= Diane Fordney =

American physician and sex therapist

Diane Sharon Fordney (September 28, 1940 – September 16, 2022) is an American physician and sex therapist best known for her work on sexual function and dysfunction. She has also published professionally as Diane S. Fordney-Settlage.

==Career==
Fordney earned her BS in 1960 from University of Arizona and her M.D. in 1964 from University of California at Los Angeles. She later earned a M.S. in 1971 from University of California, Davis.

Her early work looked at mechanisms of sperm motility following intercourse. She also published findings about sexual experience among teen girls. In 1975 she wrote an overview of heterosexual dysfunction.

Fordney served as assistant professor, obstetrics and gynecology division of reproductive biology at the Los Angeles County-USC Medical Center. She then took a position as associate professor of obstetrics/gynecology and associate professor of psychiatry at the medical school of the Stony Brook University.

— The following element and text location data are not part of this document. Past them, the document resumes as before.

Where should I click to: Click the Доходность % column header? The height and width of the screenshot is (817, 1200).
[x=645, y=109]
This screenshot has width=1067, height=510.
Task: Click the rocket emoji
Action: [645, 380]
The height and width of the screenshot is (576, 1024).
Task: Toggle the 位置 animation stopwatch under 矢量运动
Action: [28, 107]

Fordney was an early critic of gynecologist James C. Burt and his unconsented surgeries on the vulvas of patients: "Dr. Burt is a nice person but he is a zealot and that makes him dangerous." She served on the subcommittee on psychosexual disorders for the third edition of the Diagnostic and Statistical Manual of Mental Disorders

During her tenure at the University of Arizona Medical Center’s fertility clinic, Fordney assisted in helping hundreds of couples with fertility issues bring babies to term.

==Selected publications==

- Fordney Settlage DS, Motoshima M, Tredway, DR (1973). Sperm transport from the external cervical os to the Fallopian tubes in women: A time and quantitation study. Fertil Steril. 1973 Sep;24(9):655-61.
- DS Fordney Settlage, Baroff S, Cooper D (1973). Sexual experience of younger teenage girls seeking contraceptive assistance for the first time. Family Planning Perspectives, Vol. 5, No. 4 (Autumn, 1973), pp. 223–226
- Fordney-Settlage DS (1975). Heterosexual dysfunction: Evaluation of treatment procedures. Archives of Sexual Behavior, Volume 4, Number 4 / July, 1975
- Tredway DR, Umezaki CU, Mishell DR Jr, Settlage DS. Effect of intrauterine devices on sperm transport in the human being: preliminary report. Am J Obstet Gynecol. 1975 Dec 1;123(7):734-5.
- Fordney DS (1978). Dyspareunia and vaginismus. Clin Obstet Gynecol. 1978 Mar;21(1):205-21.
- Fordney-Settlage DS (1981). A review of cervical mucus and sperm interactions in humans. Int J Fertil. 1981;26(3):161-9.